> **Required work**
Rewrite the items below, putting "Choose" in place of every "Select" and leaving everything else the same.

### Record extracts ###

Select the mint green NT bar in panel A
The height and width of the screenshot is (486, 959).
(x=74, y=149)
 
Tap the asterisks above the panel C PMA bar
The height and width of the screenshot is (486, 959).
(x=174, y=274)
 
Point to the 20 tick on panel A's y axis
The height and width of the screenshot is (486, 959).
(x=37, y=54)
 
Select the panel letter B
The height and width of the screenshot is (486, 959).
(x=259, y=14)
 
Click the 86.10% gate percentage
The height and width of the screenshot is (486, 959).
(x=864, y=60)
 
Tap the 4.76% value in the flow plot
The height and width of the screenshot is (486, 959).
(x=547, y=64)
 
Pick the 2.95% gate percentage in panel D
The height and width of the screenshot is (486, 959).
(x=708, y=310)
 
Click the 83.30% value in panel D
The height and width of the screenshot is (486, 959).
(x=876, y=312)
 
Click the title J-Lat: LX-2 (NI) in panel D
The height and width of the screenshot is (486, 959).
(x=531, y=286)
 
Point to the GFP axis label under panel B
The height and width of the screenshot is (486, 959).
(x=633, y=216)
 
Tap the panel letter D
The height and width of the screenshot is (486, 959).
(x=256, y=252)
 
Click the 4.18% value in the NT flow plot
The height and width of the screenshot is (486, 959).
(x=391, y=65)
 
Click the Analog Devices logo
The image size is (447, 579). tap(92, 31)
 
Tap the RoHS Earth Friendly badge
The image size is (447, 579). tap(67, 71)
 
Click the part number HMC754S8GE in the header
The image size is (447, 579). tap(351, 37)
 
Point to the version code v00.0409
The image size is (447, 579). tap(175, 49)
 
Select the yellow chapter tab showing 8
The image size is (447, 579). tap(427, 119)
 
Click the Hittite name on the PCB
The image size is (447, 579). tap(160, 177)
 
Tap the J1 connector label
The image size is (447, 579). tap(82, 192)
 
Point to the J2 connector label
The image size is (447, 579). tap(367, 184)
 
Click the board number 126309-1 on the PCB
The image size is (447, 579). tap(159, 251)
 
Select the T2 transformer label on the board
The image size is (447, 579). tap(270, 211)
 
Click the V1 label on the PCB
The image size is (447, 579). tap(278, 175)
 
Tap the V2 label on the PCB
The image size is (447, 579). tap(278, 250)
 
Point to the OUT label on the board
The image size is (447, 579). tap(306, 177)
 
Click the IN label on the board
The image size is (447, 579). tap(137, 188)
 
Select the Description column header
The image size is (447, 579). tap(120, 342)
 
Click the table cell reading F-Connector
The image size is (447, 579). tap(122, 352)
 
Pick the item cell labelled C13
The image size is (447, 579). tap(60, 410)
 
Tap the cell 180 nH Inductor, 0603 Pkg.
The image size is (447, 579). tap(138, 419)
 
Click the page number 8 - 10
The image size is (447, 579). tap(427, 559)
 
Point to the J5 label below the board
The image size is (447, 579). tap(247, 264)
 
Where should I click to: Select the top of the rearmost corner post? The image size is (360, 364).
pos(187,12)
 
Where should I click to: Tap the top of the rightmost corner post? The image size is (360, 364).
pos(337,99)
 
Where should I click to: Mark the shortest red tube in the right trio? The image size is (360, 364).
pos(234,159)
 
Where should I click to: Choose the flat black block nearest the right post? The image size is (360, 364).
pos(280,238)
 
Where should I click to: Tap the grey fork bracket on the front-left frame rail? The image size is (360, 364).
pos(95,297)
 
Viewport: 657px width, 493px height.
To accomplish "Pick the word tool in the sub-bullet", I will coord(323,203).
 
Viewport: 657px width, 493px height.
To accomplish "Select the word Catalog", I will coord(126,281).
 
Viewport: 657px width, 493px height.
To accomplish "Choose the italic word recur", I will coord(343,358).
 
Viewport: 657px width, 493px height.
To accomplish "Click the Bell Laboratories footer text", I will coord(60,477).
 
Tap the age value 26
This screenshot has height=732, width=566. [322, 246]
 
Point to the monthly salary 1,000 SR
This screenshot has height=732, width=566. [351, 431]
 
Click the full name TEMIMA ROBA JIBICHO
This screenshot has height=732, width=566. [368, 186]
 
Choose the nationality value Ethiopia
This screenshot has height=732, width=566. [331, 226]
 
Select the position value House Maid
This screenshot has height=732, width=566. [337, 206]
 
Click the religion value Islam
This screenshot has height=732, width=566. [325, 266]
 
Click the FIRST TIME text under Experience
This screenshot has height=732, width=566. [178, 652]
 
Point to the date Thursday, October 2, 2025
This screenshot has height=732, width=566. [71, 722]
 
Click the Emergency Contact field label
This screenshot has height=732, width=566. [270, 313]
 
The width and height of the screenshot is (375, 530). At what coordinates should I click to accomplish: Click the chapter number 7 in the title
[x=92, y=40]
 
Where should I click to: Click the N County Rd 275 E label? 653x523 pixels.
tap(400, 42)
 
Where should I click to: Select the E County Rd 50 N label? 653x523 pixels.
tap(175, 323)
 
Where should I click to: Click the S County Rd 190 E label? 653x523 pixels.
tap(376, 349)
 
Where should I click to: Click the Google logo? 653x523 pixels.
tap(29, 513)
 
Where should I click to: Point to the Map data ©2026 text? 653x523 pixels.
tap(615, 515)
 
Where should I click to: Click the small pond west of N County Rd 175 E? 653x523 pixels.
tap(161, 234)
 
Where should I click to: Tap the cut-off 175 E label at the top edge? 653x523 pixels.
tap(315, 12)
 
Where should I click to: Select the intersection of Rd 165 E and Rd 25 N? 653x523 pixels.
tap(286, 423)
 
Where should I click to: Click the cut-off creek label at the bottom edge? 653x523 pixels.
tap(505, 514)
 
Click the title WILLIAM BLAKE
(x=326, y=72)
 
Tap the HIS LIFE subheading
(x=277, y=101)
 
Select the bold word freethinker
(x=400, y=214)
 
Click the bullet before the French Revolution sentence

###

> **Result for this exercise**
Choose the mint green NT bar in panel A
The height and width of the screenshot is (486, 959).
(x=74, y=149)
 
Tap the asterisks above the panel C PMA bar
The height and width of the screenshot is (486, 959).
(x=174, y=274)
 
Point to the 20 tick on panel A's y axis
The height and width of the screenshot is (486, 959).
(x=37, y=54)
 
Choose the panel letter B
The height and width of the screenshot is (486, 959).
(x=259, y=14)
 
Click the 86.10% gate percentage
The height and width of the screenshot is (486, 959).
(x=864, y=60)
 
Tap the 4.76% value in the flow plot
The height and width of the screenshot is (486, 959).
(x=547, y=64)
 
Pick the 2.95% gate percentage in panel D
The height and width of the screenshot is (486, 959).
(x=708, y=310)
 
Click the 83.30% value in panel D
The height and width of the screenshot is (486, 959).
(x=876, y=312)
 
Click the title J-Lat: LX-2 (NI) in panel D
The height and width of the screenshot is (486, 959).
(x=531, y=286)
 
Point to the GFP axis label under panel B
The height and width of the screenshot is (486, 959).
(x=633, y=216)
 
Tap the panel letter D
The height and width of the screenshot is (486, 959).
(x=256, y=252)
 
Click the 4.18% value in the NT flow plot
The height and width of the screenshot is (486, 959).
(x=391, y=65)
 
Click the Analog Devices logo
The image size is (447, 579). tap(92, 31)
 
Tap the RoHS Earth Friendly badge
The image size is (447, 579). tap(67, 71)
 
Click the part number HMC754S8GE in the header
The image size is (447, 579). tap(351, 37)
 
Point to the version code v00.0409
The image size is (447, 579). tap(175, 49)
 
Choose the yellow chapter tab showing 8
The image size is (447, 579). tap(427, 119)
 
Click the Hittite name on the PCB
The image size is (447, 579). tap(160, 177)
 
Tap the J1 connector label
The image size is (447, 579). tap(82, 192)
 
Point to the J2 connector label
The image size is (447, 579). tap(367, 184)
 
Click the board number 126309-1 on the PCB
The image size is (447, 579). tap(159, 251)
 
Choose the T2 transformer label on the board
The image size is (447, 579). tap(270, 211)
 
Click the V1 label on the PCB
The image size is (447, 579). tap(278, 175)
 
Tap the V2 label on the PCB
The image size is (447, 579). tap(278, 250)
 
Point to the OUT label on the board
The image size is (447, 579). tap(306, 177)
 
Click the IN label on the board
The image size is (447, 579). tap(137, 188)
 
Choose the Description column header
The image size is (447, 579). tap(120, 342)
 
Click the table cell reading F-Connector
The image size is (447, 579). tap(122, 352)
 
Pick the item cell labelled C13
The image size is (447, 579). tap(60, 410)
 
Tap the cell 180 nH Inductor, 0603 Pkg.
The image size is (447, 579). tap(138, 419)
 
Click the page number 8 - 10
The image size is (447, 579). tap(427, 559)
 
Point to the J5 label below the board
The image size is (447, 579). tap(247, 264)
 
Where should I click to: Choose the top of the rearmost corner post? The image size is (360, 364).
pos(187,12)
 
Where should I click to: Tap the top of the rightmost corner post? The image size is (360, 364).
pos(337,99)
 
Where should I click to: Mark the shortest red tube in the right trio? The image size is (360, 364).
pos(234,159)
 
Where should I click to: Choose the flat black block nearest the right post? The image size is (360, 364).
pos(280,238)
 
Where should I click to: Tap the grey fork bracket on the front-left frame rail? The image size is (360, 364).
pos(95,297)
 
Viewport: 657px width, 493px height.
To accomplish "Pick the word tool in the sub-bullet", I will coord(323,203).
 
Viewport: 657px width, 493px height.
To accomplish "Choose the word Catalog", I will coord(126,281).
 
Viewport: 657px width, 493px height.
To accomplish "Choose the italic word recur", I will coord(343,358).
 
Viewport: 657px width, 493px height.
To accomplish "Click the Bell Laboratories footer text", I will coord(60,477).
 
Tap the age value 26
This screenshot has height=732, width=566. [322, 246]
 
Point to the monthly salary 1,000 SR
This screenshot has height=732, width=566. [351, 431]
 
Click the full name TEMIMA ROBA JIBICHO
This screenshot has height=732, width=566. [368, 186]
 
Choose the nationality value Ethiopia
This screenshot has height=732, width=566. [331, 226]
 
Choose the position value House Maid
This screenshot has height=732, width=566. [337, 206]
 
Click the religion value Islam
This screenshot has height=732, width=566. [325, 266]
 
Click the FIRST TIME text under Experience
This screenshot has height=732, width=566. [178, 652]
 
Point to the date Thursday, October 2, 2025
This screenshot has height=732, width=566. [71, 722]
 
Click the Emergency Contact field label
This screenshot has height=732, width=566. [270, 313]
 
The width and height of the screenshot is (375, 530). At what coordinates should I click to accomplish: Click the chapter number 7 in the title
[x=92, y=40]
 
Where should I click to: Click the N County Rd 275 E label? 653x523 pixels.
tap(400, 42)
 
Where should I click to: Choose the E County Rd 50 N label? 653x523 pixels.
tap(175, 323)
 
Where should I click to: Click the S County Rd 190 E label? 653x523 pixels.
tap(376, 349)
 
Where should I click to: Click the Google logo? 653x523 pixels.
tap(29, 513)
 
Where should I click to: Point to the Map data ©2026 text? 653x523 pixels.
tap(615, 515)
 
Where should I click to: Click the small pond west of N County Rd 175 E? 653x523 pixels.
tap(161, 234)
 
Where should I click to: Tap the cut-off 175 E label at the top edge? 653x523 pixels.
tap(315, 12)
 
Where should I click to: Choose the intersection of Rd 165 E and Rd 25 N? 653x523 pixels.
tap(286, 423)
 
Where should I click to: Click the cut-off creek label at the bottom edge? 653x523 pixels.
tap(505, 514)
 
Click the title WILLIAM BLAKE
(x=326, y=72)
 
Tap the HIS LIFE subheading
(x=277, y=101)
 
Choose the bold word freethinker
(x=400, y=214)
 
Click the bullet before the French Revolution sentence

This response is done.